バロック美術(イタリア)

バチッチャ イエスの御名の勝利 イル・ジェズ聖堂
バチッチャ《イエスの御名の勝利》イル・ジェズ聖堂(ローマ)
Giovanni Battista Gaulli, CC BY-SA 4.0 , via Wikimedia Commons
https://commons.wikimedia.org/wiki/File:G.B.Gaulli-Triumph_of_the_Name_of_Jesus.jpg

17~18世紀前半のヨーロッパの美術は「バロック様式」と総称されます。

「バロック」という言葉は、本来ポルトガル語で「ゆがんだ真珠」という意味を表し、後世の批評家たちの戸惑いを示す言葉でした。しかし今日では、誇張や劇的な効果を追求した17世紀の美術全体の傾向を指すものとして使われています。

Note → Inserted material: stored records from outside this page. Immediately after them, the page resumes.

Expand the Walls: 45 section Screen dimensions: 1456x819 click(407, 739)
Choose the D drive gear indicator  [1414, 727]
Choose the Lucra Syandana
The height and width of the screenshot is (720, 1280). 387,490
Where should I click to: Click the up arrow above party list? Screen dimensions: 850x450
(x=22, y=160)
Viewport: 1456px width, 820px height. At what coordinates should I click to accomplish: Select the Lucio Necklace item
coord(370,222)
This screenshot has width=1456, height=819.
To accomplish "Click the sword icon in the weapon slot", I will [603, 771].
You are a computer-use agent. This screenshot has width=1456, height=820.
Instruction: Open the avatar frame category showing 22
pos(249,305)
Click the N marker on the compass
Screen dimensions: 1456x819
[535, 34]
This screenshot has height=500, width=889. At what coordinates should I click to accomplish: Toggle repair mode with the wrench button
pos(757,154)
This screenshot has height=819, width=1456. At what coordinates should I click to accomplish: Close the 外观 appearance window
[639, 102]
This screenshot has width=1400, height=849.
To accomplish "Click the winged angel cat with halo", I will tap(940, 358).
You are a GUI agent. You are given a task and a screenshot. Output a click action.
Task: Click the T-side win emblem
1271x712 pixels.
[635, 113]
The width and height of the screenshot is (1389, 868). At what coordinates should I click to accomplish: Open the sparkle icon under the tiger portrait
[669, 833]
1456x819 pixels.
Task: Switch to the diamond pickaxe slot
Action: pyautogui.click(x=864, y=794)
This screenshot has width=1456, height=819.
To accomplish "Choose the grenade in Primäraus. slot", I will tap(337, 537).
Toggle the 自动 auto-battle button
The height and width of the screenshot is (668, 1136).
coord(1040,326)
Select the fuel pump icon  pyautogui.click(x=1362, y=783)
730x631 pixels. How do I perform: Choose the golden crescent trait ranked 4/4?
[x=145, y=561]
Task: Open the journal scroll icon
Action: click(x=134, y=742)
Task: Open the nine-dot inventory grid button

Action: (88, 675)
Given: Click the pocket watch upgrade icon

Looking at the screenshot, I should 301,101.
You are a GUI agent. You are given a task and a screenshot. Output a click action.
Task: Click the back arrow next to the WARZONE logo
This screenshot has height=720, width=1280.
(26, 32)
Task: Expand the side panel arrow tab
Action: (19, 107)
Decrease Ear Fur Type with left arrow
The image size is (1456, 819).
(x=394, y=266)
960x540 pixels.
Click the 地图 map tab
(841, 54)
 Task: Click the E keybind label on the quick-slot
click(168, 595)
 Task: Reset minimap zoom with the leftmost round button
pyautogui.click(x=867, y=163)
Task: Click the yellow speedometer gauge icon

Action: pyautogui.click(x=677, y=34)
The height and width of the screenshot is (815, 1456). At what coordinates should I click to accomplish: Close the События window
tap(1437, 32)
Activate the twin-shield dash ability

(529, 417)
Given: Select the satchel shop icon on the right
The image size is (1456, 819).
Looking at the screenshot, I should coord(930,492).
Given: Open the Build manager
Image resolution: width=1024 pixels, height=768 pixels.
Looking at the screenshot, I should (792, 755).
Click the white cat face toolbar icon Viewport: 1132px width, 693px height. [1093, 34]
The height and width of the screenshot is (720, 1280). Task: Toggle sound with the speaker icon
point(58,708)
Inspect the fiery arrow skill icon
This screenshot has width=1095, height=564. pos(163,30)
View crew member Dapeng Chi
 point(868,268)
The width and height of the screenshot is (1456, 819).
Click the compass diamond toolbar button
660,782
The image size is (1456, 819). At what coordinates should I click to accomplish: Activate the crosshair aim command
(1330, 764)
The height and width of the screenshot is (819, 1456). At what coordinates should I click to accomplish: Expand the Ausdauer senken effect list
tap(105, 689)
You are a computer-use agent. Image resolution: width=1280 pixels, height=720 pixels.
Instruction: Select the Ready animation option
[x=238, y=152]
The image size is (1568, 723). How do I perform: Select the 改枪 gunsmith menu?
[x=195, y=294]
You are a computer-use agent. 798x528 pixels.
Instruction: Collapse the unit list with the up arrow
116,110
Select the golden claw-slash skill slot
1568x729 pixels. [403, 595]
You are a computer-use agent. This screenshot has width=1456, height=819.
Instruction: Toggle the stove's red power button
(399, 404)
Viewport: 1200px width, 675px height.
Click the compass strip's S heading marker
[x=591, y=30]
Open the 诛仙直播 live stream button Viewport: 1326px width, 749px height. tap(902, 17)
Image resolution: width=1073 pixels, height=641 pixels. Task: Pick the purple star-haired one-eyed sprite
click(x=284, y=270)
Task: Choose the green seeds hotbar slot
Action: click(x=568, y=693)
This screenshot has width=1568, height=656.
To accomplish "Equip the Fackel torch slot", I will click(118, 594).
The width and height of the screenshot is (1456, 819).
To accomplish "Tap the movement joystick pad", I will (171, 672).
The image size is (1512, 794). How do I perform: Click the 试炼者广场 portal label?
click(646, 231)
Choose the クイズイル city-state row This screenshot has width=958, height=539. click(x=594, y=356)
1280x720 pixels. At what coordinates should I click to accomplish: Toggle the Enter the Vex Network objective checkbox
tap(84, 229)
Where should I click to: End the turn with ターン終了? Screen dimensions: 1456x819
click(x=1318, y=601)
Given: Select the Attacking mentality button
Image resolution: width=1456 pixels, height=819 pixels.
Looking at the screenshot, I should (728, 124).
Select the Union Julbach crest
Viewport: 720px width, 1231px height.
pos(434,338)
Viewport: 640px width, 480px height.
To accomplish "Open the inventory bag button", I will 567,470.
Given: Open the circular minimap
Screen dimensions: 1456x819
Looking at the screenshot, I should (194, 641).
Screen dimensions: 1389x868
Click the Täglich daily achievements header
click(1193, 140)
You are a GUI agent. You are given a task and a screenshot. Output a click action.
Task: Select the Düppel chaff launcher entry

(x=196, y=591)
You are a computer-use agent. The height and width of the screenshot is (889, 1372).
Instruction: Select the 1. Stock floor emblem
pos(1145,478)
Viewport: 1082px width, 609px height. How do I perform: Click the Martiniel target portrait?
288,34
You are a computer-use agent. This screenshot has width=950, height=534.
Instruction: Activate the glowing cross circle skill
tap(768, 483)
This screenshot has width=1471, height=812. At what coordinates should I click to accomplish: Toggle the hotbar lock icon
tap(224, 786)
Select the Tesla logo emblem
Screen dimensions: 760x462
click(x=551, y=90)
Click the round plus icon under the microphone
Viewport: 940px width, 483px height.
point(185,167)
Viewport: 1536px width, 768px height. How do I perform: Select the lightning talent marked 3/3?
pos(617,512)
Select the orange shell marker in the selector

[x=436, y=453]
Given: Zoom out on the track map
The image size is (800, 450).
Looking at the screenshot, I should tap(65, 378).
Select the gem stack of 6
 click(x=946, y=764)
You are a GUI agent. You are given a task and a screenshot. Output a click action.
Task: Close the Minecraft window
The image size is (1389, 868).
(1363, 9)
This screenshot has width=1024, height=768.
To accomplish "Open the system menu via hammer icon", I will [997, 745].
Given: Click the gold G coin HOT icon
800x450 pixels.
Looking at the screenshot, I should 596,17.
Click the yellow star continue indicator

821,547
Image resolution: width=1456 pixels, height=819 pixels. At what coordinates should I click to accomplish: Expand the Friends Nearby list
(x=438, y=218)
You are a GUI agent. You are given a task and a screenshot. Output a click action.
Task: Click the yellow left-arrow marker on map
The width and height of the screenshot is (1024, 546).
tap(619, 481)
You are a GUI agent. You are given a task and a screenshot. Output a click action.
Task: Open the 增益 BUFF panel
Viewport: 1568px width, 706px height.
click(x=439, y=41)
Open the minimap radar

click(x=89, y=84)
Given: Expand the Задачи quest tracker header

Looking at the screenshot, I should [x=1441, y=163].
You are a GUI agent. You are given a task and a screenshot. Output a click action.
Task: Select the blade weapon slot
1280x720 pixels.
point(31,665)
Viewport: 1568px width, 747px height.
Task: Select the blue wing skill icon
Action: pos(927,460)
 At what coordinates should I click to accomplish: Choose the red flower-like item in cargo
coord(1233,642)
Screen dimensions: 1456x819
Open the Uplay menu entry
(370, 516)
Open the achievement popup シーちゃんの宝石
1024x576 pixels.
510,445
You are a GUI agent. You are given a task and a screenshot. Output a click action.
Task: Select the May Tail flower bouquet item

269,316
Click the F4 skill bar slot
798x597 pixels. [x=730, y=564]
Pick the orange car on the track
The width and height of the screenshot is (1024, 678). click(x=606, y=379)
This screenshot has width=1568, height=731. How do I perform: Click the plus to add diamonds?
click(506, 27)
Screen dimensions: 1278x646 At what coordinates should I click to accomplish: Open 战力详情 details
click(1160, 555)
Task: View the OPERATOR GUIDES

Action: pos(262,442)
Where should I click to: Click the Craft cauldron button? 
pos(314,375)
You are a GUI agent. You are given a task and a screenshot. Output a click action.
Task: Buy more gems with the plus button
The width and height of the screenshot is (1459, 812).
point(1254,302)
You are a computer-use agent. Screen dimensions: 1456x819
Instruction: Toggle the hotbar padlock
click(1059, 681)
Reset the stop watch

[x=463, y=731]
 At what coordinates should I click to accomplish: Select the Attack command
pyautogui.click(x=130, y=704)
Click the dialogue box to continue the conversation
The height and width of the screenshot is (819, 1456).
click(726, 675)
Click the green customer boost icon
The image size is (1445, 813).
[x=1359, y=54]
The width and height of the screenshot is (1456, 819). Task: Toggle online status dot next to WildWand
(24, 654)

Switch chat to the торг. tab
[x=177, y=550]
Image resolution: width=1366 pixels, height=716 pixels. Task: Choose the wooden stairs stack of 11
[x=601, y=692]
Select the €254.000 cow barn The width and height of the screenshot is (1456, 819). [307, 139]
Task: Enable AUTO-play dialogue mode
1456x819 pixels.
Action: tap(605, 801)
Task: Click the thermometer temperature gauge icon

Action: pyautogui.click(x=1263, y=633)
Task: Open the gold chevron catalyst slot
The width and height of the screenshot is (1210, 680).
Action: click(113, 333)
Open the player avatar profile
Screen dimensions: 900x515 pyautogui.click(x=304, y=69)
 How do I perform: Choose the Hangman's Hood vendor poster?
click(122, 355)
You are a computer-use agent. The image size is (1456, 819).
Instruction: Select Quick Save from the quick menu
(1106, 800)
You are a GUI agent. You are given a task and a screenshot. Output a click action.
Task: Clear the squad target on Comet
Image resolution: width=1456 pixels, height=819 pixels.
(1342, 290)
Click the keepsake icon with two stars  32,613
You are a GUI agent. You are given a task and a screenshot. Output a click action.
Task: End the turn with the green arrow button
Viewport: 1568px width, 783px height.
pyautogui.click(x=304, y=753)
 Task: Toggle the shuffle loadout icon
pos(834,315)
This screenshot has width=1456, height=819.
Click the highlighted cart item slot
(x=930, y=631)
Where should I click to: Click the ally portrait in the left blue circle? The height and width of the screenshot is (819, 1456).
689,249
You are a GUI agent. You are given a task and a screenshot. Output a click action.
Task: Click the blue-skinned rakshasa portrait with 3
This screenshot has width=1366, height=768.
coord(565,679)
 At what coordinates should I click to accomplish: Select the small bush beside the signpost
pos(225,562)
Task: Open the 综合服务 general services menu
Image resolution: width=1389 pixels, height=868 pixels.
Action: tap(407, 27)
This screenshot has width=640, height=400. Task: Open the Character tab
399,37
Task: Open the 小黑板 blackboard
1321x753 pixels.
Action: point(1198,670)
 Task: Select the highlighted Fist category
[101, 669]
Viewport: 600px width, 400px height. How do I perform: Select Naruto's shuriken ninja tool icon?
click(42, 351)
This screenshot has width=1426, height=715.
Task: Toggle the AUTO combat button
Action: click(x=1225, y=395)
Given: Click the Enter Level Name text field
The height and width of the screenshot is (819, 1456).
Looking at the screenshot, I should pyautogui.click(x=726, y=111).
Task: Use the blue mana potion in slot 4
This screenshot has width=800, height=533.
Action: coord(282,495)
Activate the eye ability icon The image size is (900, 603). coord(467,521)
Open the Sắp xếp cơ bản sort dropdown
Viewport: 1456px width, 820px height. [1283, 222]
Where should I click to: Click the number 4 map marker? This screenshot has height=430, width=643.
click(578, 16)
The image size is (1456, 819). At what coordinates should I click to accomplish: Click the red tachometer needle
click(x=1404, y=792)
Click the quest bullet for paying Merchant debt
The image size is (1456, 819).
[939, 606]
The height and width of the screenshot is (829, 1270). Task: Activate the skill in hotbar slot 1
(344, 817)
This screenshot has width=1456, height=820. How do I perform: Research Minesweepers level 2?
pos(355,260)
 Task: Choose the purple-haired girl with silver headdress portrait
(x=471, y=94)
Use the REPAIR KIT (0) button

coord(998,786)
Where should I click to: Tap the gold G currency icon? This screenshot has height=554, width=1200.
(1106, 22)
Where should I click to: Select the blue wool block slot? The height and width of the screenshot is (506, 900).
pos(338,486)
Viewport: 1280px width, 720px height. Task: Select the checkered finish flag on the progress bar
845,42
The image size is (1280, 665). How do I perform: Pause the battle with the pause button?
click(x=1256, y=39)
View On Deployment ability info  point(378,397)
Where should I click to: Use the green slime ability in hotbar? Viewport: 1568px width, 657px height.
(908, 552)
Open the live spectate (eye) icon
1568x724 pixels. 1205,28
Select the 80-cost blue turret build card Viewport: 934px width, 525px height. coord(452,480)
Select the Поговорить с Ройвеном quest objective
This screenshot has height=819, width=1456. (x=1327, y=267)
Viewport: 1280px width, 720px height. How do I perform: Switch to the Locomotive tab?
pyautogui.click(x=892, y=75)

明暗法による強いコントラスト劇的な表現によって、現世における神性や、人間の内面ドラマチックに表現。その革新性は、大きな衝撃を与え、イタリアからヨーロッパ中に広まっていきます。


特徴 
コントラストの強い明暗描写・激しい動き・光の効果の追求・天井画の発達

カラッチ

アンニーバレ・カラッチ
Annibale Carracci
1560年11月3日~1609年7月15日

イタリア

兄や従妹とともにアカデミア(画塾)を設立。天井画から風俗画や古典的風景画など、幅広い作品を残しています。

《バッカスとアリアドネの勝利》

カラッチ バッカスとアリアドネの勝利

1597-1602年頃 フレスコ
ファルネーゼ宮殿 天井画(ローマ)

カラバッジョと人気を二分したカラッチの、バロック美術の規範のひとつとなる代表作。調和のとれた美しい天井画です。

酒神のバッカスが、クレタ島のミノス王の娘アリアドネを伴って凱旋した祝祭の様子。

3次元の立体空間のように思わせるイリュージョニズムの趣向は、その後バロック美術の成熟とともに、ダイナミックに発展していきます!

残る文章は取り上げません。